Information provided below:

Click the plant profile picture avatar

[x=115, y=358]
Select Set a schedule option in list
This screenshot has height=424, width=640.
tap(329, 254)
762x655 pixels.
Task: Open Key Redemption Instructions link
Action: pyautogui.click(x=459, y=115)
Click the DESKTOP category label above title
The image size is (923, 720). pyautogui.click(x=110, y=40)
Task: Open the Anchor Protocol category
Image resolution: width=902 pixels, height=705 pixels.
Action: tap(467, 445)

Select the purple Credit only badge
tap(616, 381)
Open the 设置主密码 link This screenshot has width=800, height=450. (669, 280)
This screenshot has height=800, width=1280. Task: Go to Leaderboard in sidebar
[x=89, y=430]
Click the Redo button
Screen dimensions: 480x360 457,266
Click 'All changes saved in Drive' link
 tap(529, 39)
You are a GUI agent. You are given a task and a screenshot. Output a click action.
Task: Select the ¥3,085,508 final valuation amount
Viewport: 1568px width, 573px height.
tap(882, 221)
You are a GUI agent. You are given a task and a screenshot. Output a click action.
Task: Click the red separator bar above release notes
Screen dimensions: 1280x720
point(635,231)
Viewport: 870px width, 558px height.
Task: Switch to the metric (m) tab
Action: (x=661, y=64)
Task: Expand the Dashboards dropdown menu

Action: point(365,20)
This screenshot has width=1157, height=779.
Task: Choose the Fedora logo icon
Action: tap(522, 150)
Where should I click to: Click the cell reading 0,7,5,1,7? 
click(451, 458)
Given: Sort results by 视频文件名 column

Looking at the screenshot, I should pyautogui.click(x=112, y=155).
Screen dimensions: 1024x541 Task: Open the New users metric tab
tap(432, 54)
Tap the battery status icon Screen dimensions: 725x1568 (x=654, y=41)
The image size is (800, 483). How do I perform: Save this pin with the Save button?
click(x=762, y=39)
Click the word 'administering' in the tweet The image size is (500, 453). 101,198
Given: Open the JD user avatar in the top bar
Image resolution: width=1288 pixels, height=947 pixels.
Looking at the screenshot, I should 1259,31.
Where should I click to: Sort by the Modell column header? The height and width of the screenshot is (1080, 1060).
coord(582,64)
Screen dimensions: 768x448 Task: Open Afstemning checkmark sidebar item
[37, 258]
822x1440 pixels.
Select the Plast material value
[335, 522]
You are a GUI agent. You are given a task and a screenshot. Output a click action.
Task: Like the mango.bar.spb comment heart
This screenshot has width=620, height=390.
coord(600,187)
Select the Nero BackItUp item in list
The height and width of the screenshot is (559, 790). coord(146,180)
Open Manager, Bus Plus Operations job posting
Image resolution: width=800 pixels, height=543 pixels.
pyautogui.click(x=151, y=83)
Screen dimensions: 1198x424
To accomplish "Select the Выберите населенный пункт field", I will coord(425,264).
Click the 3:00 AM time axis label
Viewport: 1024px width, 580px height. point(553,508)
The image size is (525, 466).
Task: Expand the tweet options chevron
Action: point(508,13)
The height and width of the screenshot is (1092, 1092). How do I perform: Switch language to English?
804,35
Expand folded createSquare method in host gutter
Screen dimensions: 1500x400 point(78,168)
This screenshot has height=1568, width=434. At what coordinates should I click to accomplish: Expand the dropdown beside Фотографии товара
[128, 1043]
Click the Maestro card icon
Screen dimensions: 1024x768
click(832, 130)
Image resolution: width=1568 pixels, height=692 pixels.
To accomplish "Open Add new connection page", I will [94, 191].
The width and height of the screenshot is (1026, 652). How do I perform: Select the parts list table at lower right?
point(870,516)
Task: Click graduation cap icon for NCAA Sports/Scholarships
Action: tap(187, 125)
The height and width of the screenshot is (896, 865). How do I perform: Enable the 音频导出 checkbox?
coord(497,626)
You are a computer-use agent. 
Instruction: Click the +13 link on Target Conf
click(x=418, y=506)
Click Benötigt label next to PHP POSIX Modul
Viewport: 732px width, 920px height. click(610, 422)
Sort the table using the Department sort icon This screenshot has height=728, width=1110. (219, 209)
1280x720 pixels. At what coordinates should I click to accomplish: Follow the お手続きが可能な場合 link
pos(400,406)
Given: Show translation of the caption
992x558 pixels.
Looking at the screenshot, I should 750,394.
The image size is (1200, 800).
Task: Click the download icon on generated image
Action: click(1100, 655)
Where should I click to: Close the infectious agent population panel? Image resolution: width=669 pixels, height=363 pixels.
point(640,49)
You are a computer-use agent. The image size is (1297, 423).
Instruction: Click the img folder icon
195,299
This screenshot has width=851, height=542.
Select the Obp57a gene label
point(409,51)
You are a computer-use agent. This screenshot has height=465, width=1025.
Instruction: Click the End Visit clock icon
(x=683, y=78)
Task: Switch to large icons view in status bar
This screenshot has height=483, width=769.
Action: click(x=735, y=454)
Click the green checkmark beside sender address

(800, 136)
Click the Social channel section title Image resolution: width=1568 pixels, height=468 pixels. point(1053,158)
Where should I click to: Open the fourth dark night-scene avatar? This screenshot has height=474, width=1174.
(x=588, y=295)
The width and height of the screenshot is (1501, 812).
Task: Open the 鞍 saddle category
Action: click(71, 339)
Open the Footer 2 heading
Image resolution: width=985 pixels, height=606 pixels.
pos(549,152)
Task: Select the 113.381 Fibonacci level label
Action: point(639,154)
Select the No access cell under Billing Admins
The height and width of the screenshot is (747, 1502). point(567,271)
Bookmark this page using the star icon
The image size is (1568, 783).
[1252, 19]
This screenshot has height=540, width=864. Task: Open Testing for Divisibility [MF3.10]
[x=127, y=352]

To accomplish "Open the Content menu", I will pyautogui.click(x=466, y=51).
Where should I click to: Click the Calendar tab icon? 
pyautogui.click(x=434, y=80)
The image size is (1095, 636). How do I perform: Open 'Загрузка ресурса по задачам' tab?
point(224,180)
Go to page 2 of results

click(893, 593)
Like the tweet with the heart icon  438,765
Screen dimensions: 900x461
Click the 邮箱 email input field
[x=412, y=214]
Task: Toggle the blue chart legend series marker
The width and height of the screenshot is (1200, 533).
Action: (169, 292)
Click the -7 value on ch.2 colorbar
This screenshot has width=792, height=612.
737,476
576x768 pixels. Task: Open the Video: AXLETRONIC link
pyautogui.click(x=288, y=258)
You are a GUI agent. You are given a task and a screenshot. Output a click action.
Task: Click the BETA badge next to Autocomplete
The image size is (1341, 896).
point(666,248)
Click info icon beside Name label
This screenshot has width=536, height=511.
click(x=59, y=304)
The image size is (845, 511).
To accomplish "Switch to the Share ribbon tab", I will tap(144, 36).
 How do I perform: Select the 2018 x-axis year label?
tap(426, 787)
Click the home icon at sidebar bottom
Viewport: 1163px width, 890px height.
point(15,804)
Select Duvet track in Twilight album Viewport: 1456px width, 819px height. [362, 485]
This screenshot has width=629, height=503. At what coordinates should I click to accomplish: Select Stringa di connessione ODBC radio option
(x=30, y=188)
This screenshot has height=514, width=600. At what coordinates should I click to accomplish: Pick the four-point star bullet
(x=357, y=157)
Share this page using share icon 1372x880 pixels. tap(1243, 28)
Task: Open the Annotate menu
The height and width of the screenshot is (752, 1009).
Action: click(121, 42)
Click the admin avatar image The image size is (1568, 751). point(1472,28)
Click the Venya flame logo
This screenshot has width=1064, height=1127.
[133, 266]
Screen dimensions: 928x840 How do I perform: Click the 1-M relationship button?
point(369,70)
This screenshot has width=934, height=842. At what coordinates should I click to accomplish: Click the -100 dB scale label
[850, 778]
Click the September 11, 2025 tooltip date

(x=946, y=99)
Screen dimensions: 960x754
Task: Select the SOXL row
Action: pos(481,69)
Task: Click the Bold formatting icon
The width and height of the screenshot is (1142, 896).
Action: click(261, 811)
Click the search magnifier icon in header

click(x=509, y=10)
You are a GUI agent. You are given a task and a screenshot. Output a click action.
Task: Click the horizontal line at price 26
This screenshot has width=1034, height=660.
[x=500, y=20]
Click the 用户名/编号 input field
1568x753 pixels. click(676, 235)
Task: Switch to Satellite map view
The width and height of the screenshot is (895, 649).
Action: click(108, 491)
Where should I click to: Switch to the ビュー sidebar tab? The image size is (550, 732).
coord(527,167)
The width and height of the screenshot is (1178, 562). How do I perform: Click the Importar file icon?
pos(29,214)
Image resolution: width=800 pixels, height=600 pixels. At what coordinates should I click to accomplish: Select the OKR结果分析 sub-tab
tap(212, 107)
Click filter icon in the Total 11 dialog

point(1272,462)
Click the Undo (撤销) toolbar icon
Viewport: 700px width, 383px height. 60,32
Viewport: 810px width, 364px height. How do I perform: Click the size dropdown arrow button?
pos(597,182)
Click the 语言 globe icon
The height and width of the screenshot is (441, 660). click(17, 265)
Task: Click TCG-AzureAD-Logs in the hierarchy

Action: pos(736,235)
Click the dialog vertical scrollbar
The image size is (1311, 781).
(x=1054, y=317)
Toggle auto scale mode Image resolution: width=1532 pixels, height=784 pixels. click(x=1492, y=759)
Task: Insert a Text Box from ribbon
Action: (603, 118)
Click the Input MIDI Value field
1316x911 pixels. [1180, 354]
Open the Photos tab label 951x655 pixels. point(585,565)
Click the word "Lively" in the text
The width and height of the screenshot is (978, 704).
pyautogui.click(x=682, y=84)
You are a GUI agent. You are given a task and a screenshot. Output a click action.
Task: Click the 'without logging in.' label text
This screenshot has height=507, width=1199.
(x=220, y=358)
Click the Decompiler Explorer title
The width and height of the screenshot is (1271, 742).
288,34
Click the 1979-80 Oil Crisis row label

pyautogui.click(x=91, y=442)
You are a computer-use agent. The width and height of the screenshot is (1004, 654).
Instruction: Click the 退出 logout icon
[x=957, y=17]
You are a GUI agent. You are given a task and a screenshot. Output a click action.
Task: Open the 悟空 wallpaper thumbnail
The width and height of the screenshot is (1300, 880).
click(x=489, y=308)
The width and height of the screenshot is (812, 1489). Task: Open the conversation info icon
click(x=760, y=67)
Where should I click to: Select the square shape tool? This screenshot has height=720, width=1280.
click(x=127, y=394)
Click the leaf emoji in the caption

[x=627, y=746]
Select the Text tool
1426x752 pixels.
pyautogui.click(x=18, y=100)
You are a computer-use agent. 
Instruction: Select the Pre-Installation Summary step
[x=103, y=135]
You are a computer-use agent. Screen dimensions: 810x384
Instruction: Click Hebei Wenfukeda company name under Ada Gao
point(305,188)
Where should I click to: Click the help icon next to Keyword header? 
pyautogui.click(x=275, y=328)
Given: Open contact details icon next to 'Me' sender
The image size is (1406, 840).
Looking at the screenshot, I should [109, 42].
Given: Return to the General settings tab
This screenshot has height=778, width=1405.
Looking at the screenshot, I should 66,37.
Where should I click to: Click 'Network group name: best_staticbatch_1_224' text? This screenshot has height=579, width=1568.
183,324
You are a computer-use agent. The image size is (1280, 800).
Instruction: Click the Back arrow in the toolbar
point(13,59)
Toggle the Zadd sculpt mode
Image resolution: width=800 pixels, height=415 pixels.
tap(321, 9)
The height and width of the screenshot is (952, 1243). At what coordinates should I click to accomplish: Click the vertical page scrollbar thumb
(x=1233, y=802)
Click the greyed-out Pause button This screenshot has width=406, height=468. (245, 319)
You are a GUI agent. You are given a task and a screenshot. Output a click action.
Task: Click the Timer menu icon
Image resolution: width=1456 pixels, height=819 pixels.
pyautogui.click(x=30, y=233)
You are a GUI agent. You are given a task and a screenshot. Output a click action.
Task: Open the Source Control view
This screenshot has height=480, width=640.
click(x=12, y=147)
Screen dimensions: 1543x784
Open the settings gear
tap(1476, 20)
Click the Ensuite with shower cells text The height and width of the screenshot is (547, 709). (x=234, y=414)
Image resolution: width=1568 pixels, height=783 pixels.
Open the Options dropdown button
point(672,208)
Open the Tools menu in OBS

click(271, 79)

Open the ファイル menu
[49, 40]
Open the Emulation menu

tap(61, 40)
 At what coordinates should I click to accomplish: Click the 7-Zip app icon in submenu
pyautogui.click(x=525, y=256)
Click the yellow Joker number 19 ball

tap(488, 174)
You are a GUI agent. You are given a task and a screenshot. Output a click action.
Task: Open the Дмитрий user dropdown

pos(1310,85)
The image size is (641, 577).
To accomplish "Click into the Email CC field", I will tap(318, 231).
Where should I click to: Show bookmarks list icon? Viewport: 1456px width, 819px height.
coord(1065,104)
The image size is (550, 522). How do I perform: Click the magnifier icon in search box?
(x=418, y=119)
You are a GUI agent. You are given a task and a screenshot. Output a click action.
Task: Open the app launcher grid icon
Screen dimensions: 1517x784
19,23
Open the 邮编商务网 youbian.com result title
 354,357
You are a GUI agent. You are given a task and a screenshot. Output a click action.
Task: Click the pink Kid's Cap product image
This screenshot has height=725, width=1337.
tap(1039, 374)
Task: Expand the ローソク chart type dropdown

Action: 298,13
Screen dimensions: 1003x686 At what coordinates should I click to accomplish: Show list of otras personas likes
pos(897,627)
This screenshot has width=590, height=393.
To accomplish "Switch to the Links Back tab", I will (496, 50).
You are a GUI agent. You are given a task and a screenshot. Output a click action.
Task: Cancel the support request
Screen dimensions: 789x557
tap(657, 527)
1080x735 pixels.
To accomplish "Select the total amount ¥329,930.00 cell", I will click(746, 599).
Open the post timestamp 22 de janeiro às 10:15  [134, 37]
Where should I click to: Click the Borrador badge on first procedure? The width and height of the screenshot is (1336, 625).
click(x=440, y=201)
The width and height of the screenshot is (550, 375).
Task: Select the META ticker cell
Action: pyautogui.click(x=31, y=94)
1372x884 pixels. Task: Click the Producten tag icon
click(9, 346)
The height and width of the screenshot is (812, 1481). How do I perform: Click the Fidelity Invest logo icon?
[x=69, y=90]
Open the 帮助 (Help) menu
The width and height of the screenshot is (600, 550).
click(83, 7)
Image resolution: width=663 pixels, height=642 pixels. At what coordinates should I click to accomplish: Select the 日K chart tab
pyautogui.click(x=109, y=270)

End of Information provided.

**What the task asks**. Please copy exactly the lines from the first line of the records above through the line containing "Open the 设置主密码", including both, and nothing more.

**Answer box**.
Click the plant profile picture avatar

[x=115, y=358]
Select Set a schedule option in list
This screenshot has height=424, width=640.
tap(329, 254)
762x655 pixels.
Task: Open Key Redemption Instructions link
Action: pyautogui.click(x=459, y=115)
Click the DESKTOP category label above title
The image size is (923, 720). pyautogui.click(x=110, y=40)
Task: Open the Anchor Protocol category
Image resolution: width=902 pixels, height=705 pixels.
Action: tap(467, 445)

Select the purple Credit only badge
tap(616, 381)
Open the 设置主密码 link This screenshot has width=800, height=450. (669, 280)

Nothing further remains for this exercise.